Here we see the same effect, but in the opposite direction. If you have a dashboard, you are getting “a feeling” that you are up to date with the information, but in reality, your brain starts to ignore things it is getting used to. At least give your dashboard more contrast.

I still have one, and I do have a habit of checking upon it, but it is less useful that I hoped.

2.3.4. Notifications.

Notifications are vital, which also means that they are extremely expensive. Notifications can save you a lot of grey hair if they arrive timely and warn you about something important, but many notifications will blow your mind, they are very expensive to process.

Opinion point: This is why “free”, commercials-funded services are in reality much more expensive than those you pay for. Paid services just eat your money, you can make new. “Costless” ones are eating your life, and you are not getting a new one.

Heuristic: if you cannot keep your notifications at their place, the (bad) trick is to subscribe to too many. Yes, you are loosing important ones, and losing the ability to get early notices, but this is still better than having your life eaten by ads.

Another important point is to get notifications “when and where” you need them. It is not much help to get an important notification from your server while you are driving your car. You cannot react on it, and thus you are: (1) losing energy on processing this notification, (2) losing energy on rescheduling it, (3) maybe wasting time on mitigating it.

2.3.5. Notifications are turning into your TODO items.

Is that obvious?

Essentially, there are two ways of getting new “TODO” items into your list:

  1. Notifications
  2. Exploration

TODO items is what the skeleton of your life consists of. It is important to notice that the organism does not only consist of the skeleton. The “taste” of life, the “moments of happiness” are impossible to get planned, but if you do not have a solid skeleton, those “happy moments” have nothing to get entangled in and hooked upon.

2.3.6. Items are directories in your “virtual file system”.

This is not obvious! Why aren’t “files” those items? Informally, because files can be seen as different “faces”, “views” of the same “thing”.

In fact, you never know when things that you are experiencing in your life are going to grow in abstraction, and turn from a file into a directory. It is better to always start from directories. (WWW Consortium agrees with me:

But the point is – you never know where they will go. If you are going to a dancing party and making a directory for a ticket purchase, it may later turn into a directory for dancing textbooks and videos, or maybe into a directory of cocktail recipes, or a directory of cool dancing places.

But you would still want to also keep this directory in the “tickets” catalogue.

(This is what you need symbolic links for.)

2.3.7. But my virtual file system does not match my disks and clouds?!

Yes! And this is a problem!

I am trying to use both symbolic links, and hardlinks in order to make the system VFS (virtual file system) match my brain, not the distribution of data on hard drives and clouds.

It works not very well!
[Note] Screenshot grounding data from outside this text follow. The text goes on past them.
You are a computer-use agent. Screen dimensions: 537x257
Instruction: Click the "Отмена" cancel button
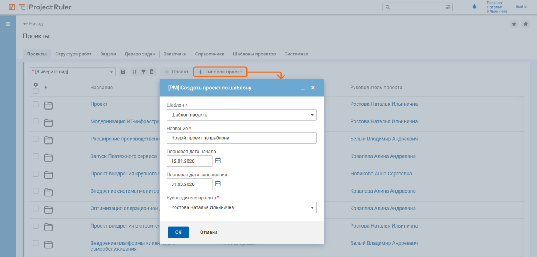[208, 232]
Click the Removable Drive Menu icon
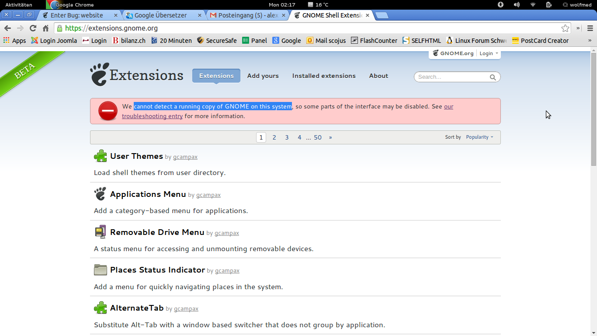 click(101, 232)
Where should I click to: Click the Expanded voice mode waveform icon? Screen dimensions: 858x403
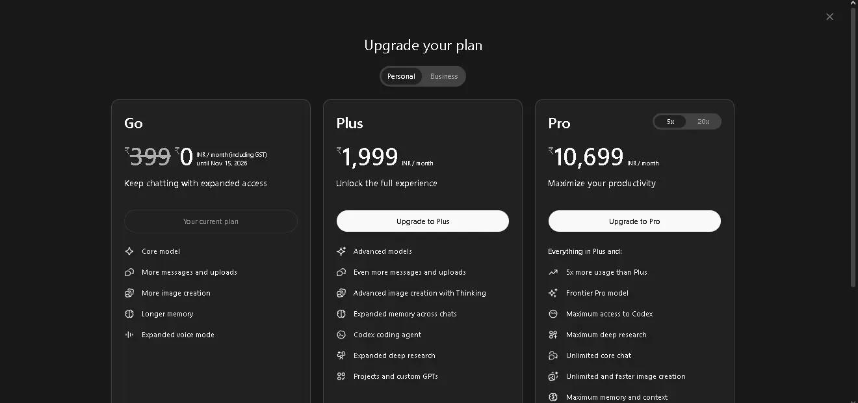pyautogui.click(x=129, y=335)
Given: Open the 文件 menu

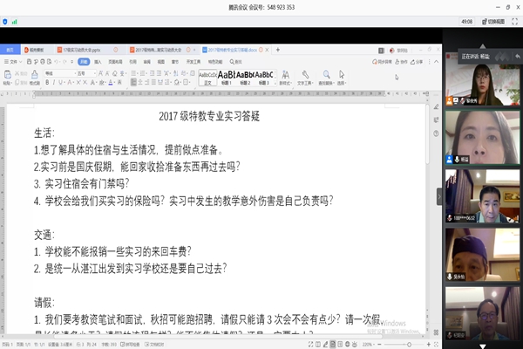Looking at the screenshot, I should (x=13, y=62).
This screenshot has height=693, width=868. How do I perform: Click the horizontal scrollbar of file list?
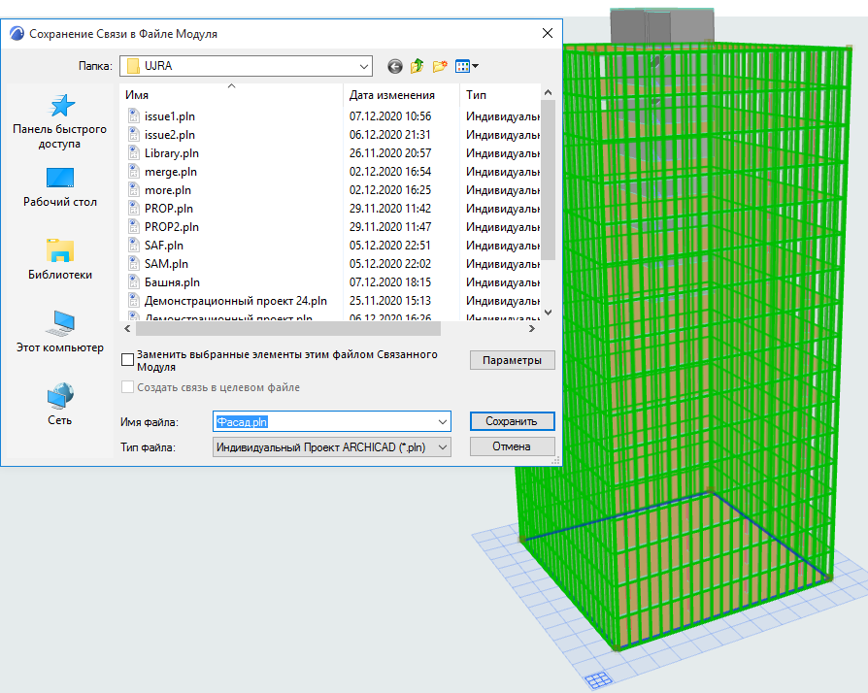tap(291, 329)
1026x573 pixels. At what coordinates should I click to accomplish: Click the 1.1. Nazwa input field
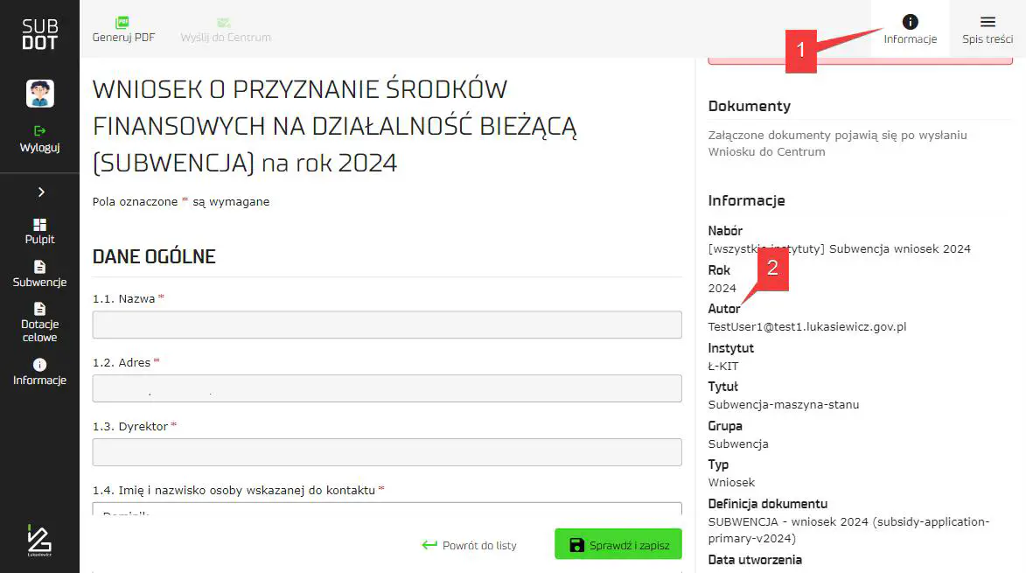coord(387,325)
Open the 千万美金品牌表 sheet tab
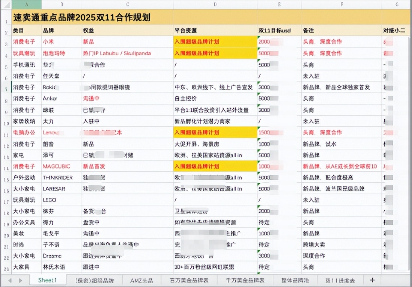Image resolution: width=412 pixels, height=287 pixels. pos(245,280)
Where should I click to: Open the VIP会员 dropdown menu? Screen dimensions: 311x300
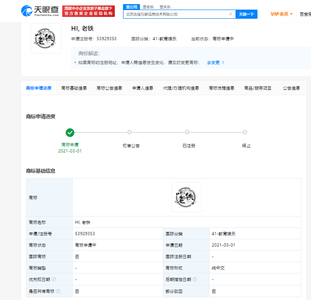coord(281,14)

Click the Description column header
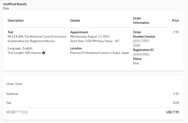click(x=16, y=21)
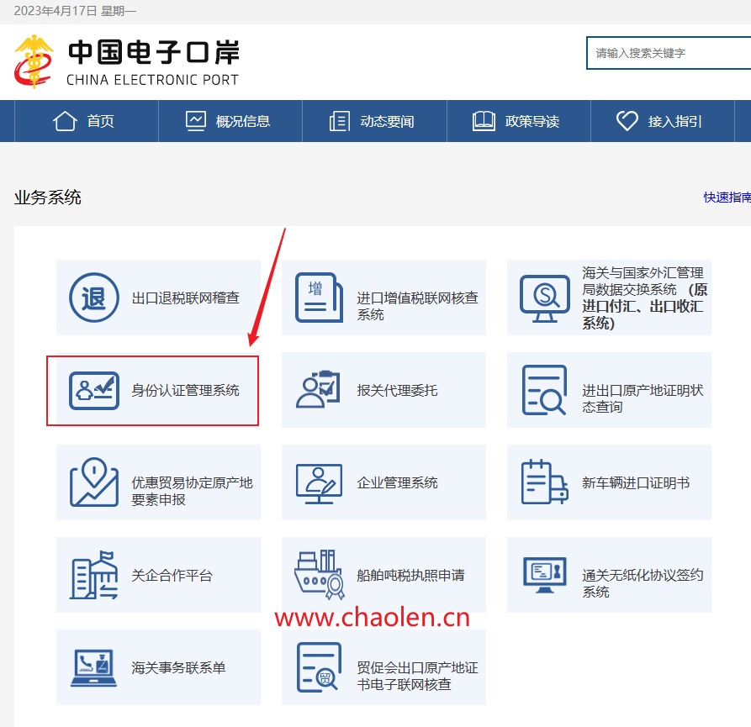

Suggestions welcome! But so far I have created a fairly reasonable structure from symlinks, bind mounts, and regular copies of file trees with rsync.

2.3.8. Context and tools cannot be avoided.

Even if your file system structure is decent, you will forget where you put stuff, and you will find yourself exploring your mind map as if it is alien to you. (Sometimes this is also exciting.)

Thus… help your “future self”. Annotate everything that can be annotated, you will thank yourself a million times later.

Context will also help your automatic tools be more productive. I will say a bit more of that later.

The most obvious place to add context to your files is their name. Yes, it is not very flexible, and frankly quite bodgy, but it is the only place that is at least remotely reliable in computing.

There are other places, but they are more specialised.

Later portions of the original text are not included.